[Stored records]
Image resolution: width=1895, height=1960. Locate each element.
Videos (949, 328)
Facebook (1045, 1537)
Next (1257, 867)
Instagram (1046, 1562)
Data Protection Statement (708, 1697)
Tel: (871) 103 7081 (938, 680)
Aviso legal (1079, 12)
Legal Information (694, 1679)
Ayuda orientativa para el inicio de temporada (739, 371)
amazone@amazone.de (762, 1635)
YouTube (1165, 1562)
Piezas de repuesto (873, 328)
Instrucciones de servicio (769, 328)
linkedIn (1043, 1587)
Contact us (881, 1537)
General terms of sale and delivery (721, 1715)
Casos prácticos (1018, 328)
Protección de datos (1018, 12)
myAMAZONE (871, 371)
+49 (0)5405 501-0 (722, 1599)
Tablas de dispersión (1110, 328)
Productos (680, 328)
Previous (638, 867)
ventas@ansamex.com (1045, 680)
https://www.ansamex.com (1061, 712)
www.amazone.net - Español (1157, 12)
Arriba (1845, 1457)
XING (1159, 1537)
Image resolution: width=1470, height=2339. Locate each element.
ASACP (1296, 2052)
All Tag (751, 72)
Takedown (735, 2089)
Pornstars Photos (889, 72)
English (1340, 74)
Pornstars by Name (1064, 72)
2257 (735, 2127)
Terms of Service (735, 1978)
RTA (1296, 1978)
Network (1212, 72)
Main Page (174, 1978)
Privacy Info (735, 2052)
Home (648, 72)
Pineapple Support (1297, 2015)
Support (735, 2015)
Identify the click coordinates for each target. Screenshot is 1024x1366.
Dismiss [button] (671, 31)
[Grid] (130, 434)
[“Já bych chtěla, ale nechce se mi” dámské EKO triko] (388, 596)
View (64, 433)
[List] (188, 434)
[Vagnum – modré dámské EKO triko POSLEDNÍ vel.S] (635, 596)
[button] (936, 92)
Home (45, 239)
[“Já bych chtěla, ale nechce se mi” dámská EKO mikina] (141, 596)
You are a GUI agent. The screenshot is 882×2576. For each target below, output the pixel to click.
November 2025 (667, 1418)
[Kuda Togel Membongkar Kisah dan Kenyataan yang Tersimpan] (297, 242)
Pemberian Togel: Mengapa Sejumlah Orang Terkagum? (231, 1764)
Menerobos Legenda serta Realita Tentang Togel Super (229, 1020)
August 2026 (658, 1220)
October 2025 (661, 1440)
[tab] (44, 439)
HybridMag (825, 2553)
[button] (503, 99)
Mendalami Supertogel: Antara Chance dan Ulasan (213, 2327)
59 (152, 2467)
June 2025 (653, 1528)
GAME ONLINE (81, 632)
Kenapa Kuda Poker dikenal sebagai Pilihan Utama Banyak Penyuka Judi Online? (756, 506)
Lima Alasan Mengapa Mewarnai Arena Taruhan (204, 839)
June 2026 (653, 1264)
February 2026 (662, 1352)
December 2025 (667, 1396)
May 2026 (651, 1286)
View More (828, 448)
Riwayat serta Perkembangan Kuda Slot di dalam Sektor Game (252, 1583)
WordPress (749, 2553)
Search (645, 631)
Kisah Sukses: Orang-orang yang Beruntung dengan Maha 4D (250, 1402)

• _Work instruction_:
Retype the records above, but only those lines that fall between the line containing "Mendalami Supertogel: Antara" and the line containing "View More (828, 448)", with both of those lines included, exactly as written.

• _Exercise solution_:
Mendalami Supertogel: Antara Chance dan Ulasan (213, 2327)
59 (152, 2467)
June 2025 (653, 1528)
GAME ONLINE (81, 632)
Kenapa Kuda Poker dikenal sebagai Pilihan Utama Banyak Penyuka Judi Online? (756, 506)
Lima Alasan Mengapa Mewarnai Arena Taruhan (204, 839)
June 2026 (653, 1264)
February 2026 (662, 1352)
December 2025 (667, 1396)
May 2026 (651, 1286)
View More (828, 448)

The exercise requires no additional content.